--- Records supplied ---

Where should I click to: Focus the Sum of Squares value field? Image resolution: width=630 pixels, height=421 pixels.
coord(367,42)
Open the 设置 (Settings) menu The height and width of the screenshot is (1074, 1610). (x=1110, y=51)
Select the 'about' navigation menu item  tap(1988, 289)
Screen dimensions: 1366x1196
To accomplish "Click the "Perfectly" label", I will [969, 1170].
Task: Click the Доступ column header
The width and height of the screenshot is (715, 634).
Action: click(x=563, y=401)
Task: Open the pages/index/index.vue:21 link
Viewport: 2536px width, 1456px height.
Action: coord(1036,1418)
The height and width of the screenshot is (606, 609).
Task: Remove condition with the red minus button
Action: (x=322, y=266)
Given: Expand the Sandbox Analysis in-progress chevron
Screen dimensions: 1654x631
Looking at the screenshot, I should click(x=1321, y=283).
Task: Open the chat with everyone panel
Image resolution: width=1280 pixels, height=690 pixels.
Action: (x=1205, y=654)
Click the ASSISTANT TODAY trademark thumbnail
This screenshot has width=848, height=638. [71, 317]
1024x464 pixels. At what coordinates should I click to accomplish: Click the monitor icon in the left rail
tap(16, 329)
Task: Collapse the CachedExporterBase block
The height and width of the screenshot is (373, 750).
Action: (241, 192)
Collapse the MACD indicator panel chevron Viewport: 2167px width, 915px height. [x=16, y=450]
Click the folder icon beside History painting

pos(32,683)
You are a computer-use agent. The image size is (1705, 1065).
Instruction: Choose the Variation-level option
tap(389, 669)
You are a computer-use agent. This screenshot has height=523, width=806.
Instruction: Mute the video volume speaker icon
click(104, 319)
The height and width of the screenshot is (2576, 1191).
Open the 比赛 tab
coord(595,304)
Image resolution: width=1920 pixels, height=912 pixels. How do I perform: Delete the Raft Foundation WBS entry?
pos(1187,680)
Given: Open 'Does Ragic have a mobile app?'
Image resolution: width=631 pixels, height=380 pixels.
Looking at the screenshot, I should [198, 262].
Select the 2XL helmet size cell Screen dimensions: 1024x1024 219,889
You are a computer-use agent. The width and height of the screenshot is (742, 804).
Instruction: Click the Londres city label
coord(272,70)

---

§ What is required
Above are the records; from them, give again exactly the lines from the one containing "Screen dimensions: 1654x631" to the one containing "Task: Collapse the CachedExporterBase block", both lines included, and nothing more.

§ Exercise output
Screen dimensions: 1654x631
Looking at the screenshot, I should click(x=1321, y=283).
Task: Open the chat with everyone panel
Image resolution: width=1280 pixels, height=690 pixels.
Action: (x=1205, y=654)
Click the ASSISTANT TODAY trademark thumbnail
This screenshot has width=848, height=638. [71, 317]
1024x464 pixels. At what coordinates should I click to accomplish: Click the monitor icon in the left rail
tap(16, 329)
Task: Collapse the CachedExporterBase block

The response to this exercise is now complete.